Hay que reconocerlo: el triunfo del PAN trajo consigo una nueva era. Durante sus seis años de gestión, cohabitaron en sus filas dos corrientes visiblemente opuestas que nunca pudieron llegar a un acuerdo: un centro-derecha, animado por la idea de la política del consenso, y una ultraderecha, movida por el espíritu de choque y ruptura, que terminó por derrotar a la primera. Si quiere convertirse en un partido arraigado en la sociedad, el PAN tiene ante si un largo trecho por recorrer. Su principal dilema: su ostracisimo, su renuncia a construir una identidad con una ciudadanía de la cual sólo logra hablar en tercera persona.

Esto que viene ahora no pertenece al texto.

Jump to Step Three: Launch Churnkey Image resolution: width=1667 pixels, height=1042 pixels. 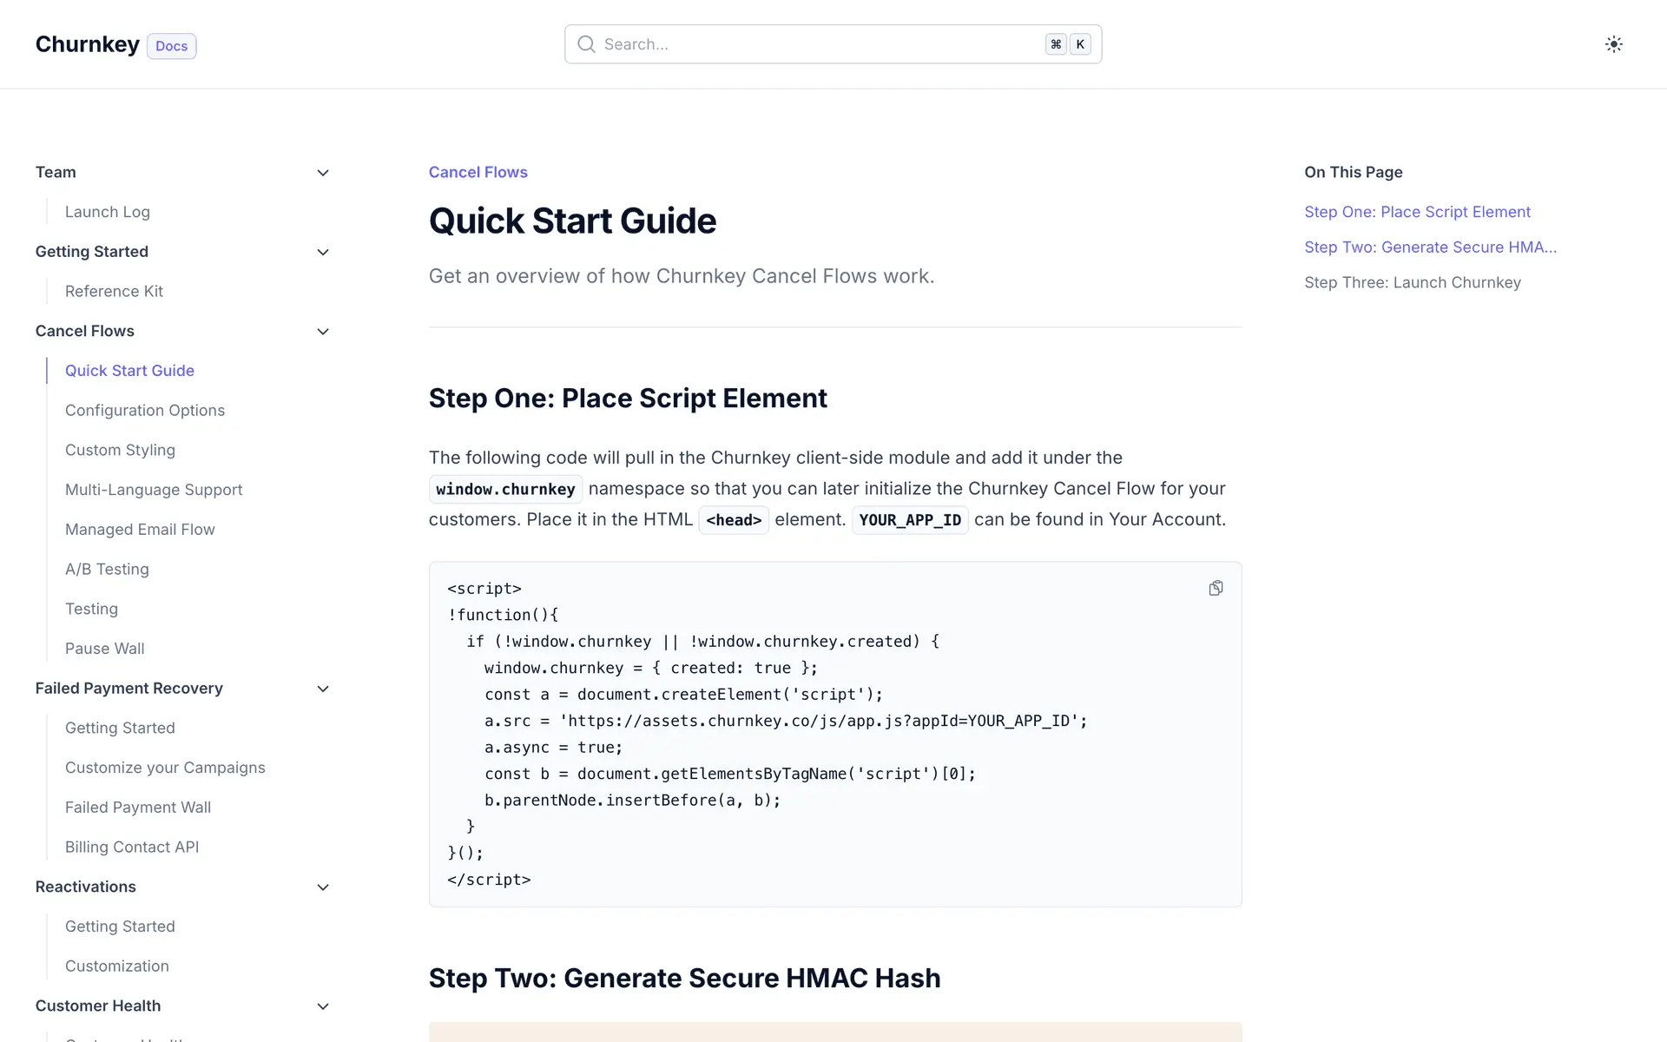(1412, 282)
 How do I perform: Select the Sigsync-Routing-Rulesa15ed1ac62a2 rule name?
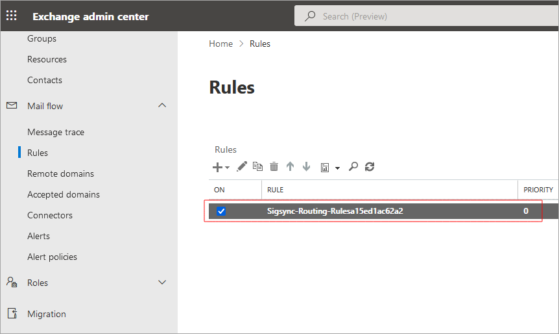click(335, 211)
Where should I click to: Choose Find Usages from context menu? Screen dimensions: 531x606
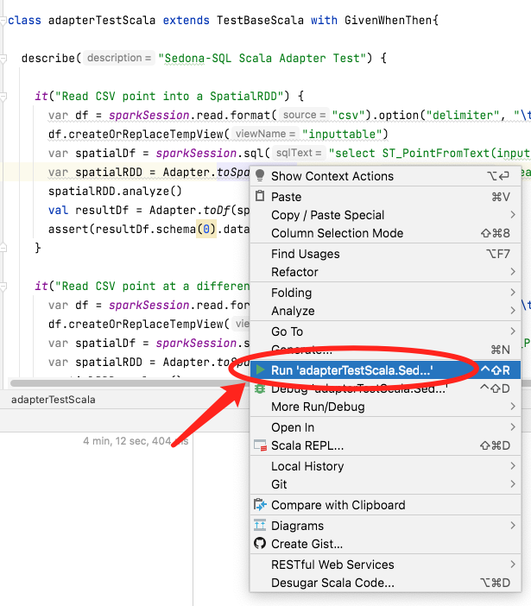click(305, 254)

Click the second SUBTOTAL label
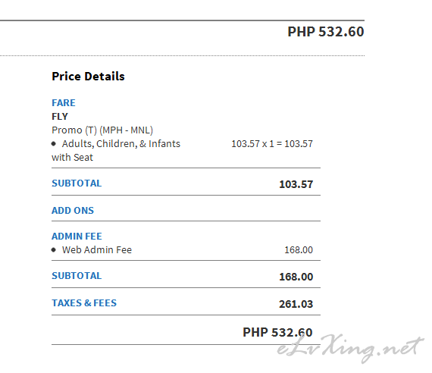coord(77,276)
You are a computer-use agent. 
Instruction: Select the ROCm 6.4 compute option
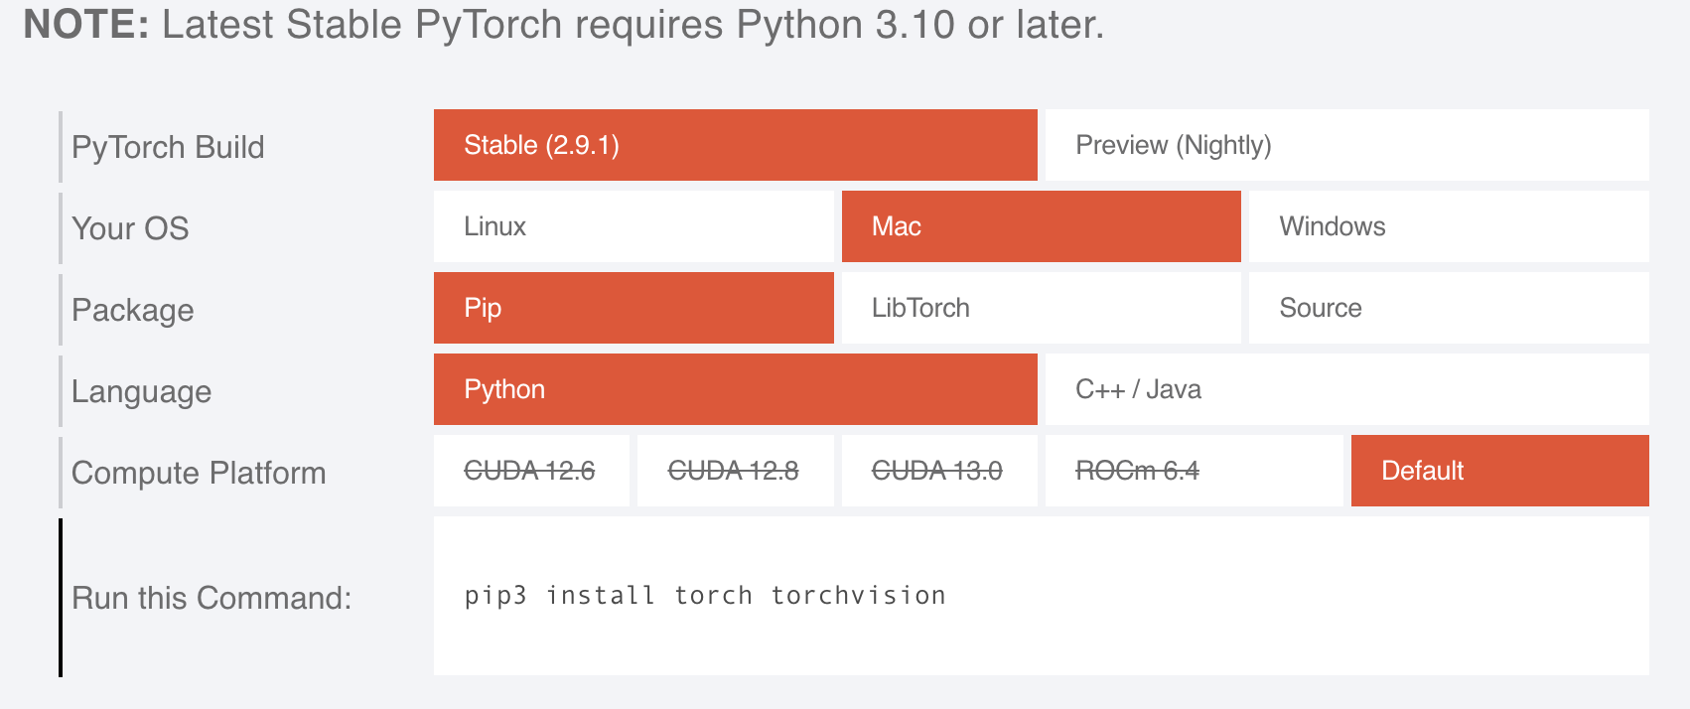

La metamorfosis del PRD es el otro dato esencial del sexenio. De ser una fuerza ostensiblemente minoritaria, se ha transformado en el principal contendiente a la Presidencia. La eficacia política que trajo consigo el experimento del Gobierno del Distrito Federal cambió radicalmente su demografía política, su disciplina interna y su discurso. Ha reconocido la realidad de la globalización, los límites que la economía impone sobre la política, la caducidad del nacionalismo revolucionario. Se ha desecho de las trabas que en los años 90 le impidieron abandonar las trincheras de su automarginación. La pregunta es si representa a una fuerza que es capaz de conciliar y, simultáneamente, no renunciar a su nueva identidad forjada en estos seis años. Veremos.

En rigor, todo depende del desenlace. Sólo una elección aceptada por todos los contendientes garantizará que las dos fuerzas que lograron terminar con el imperio del PRI determinen el panorama político de los próximos años.